> _Texte fourni_:
***

Je voudrais ajouter concernant les statistiques qui sont annoncées à la télévision, la seule que je considère réelle est la baisse des accidents de la route, bien que janvier 2007 soit mauvais. Je pense que le reste est un changement de méthode de calcul et ne représente pas la réalité. Nous avons une petite activité délictuelle dans notre circonscription et je ne la vois pas bouger au fur et à mesure des années. Je suis en poste depuis 7 ans et avec la culture du résultat qui est imposée, à tous les échelons, nos services extérieurs se sont multipliés. Je n’ai jamais eu autant le sentiment d’être au service du politique.

Dans votre programme vous dites : « travailler plus pour gagner plus ». Oui mais ce n’est pas applicable à tous, comment quantifier notre travail ? La prime au rendement, instaurée aux fonctionnaires, est d’application chez nous. Elle fait rire et grincer des dents. Le Roi et sa coure sont servis tous les ans, j’entends par la le commandant de groupement et les services. Nous qui sommes au front, le pourcentage de récompensé est faible. Un exemple qui devrait nous faire rire : L’an passé le gendarme auxiliaire en charge du courrier du colonel a été récompensé. Il est plus méritant qu’un gendarme ayant fait le travail de brigade avec tout ce que cela implique.

***

> _Extrait des données_:
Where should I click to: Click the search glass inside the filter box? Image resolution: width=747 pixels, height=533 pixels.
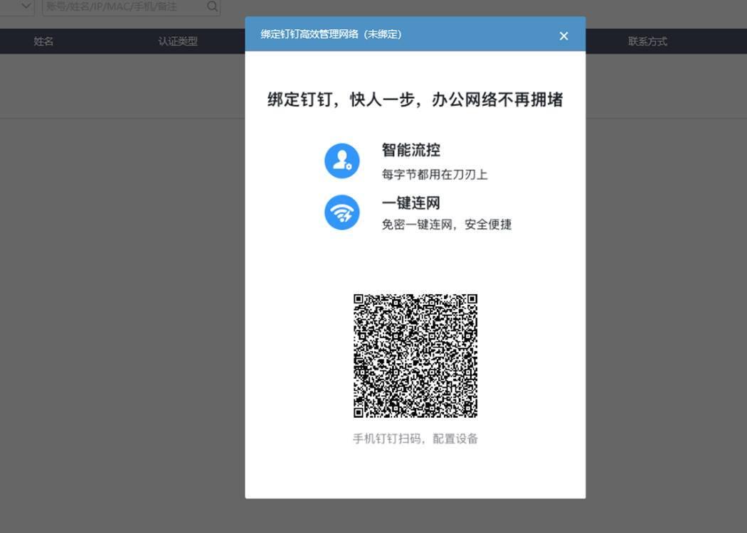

***

> _Exercices_:
1. D'après le texte fourni, depuis combien d'années la personne qui écrit est-elle en poste ?
2. Traduisez en anglais cette phrase du texte fourni : « Je n’ai jamais eu autant le sentiment d’être au service du politique. »

> _Réponses_:
1. Depuis 7 ans.

2. I have never felt so strongly that I am at the service of political power.